You will have to decide how to handle clicks and interactions with the css objects. You can make them clickable while also make the webgl scene interactable (as seen in the example @Mugen87 posted), but since youtube videos are embedded as iframes you can catch events through bubbleing. I found no solution to block events for css iframe objects when they are behind webl objects while keeping them interactable when visible. For normal html elements this is possible, since you can control the events a lot better when they are in your html document.
The CSS3D Renderer uses the power of Matrix3D. I recommend not to use any special css rules for your css scene element. I had problems with flexbox in combination with the css3d element on chrome and safari (firefox handled it perfectly well).
All in all: Totally doable, but has some edge cases to look out for
Hi @JohannesDeml - to what extent does both renderers lining up rely on running at 60fps? On my old iPhone7 - I was getting about 17fps. It appeared like both renderers were lagging behind each other. It created a kind of tearing at the edges of the iframe. I tried to take a screen recording of it happening and it doesn’t happen when i’m screen recording. (this makes me think it’s not tied to fps?) which Is why I ask my initial question.

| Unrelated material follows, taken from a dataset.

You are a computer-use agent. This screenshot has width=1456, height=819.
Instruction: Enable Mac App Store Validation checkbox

@Heiddo Very good question. I can’t give you a definitive answer. I do notice a small delay in the css renderer as well on my iphone se. I had a lot more delay when I was using an underlying flexbox, so it might have to do with the complexity of your css structure? With my current setup I have no delay on firefox and chrome on my desktop and 1 or 2 frames delay on iOS, which is totally okay for my use case. I additionally set a background color for the css that is most of the times the color that would be rendered in the webgl, so the delay is even less visible and creates no visible artifacts at the edges.
If your question was more like "does this eat up so much performance, that it is only possible to render the scenes with 17 FPS, the clear answer would be no, not at all.

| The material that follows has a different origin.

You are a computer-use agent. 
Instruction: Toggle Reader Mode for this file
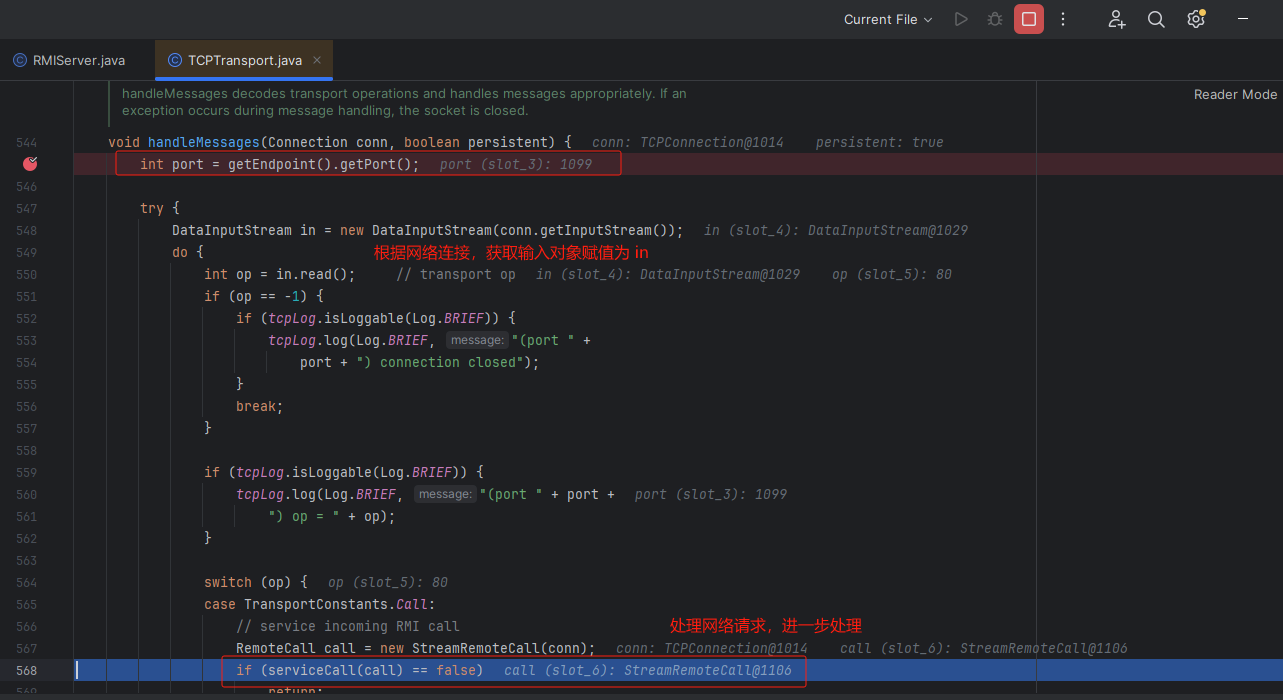click(x=1235, y=94)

All that being said, I didn’t find a proper cause for the delay on iOS nor a solution to get rid of the delay entirely. I imagine it has to do with updating the css matrix in the correct order. If that would be the problem I fear there is not much we can do, since that’s something the browser has to handle.
No no, I understand this wasn’t the ‘cause’ of the my 17fps. Rather having such low fps made it obvious. And I find it extremely strange that starting a screen recording on iPhone gets rid of the issue!
Yeah it’s a real shame, I got beautiful results on desktop and android devices.
@JohannesDeml - something I noticed in my project regardless of device was that resizing a window mid load or rotating a phone screen post / mid load would (often) then offset the CSS layer by quite a bit.
Hopefully you figure it out. I’m going to test your error on an older iPhone when it turns itself on.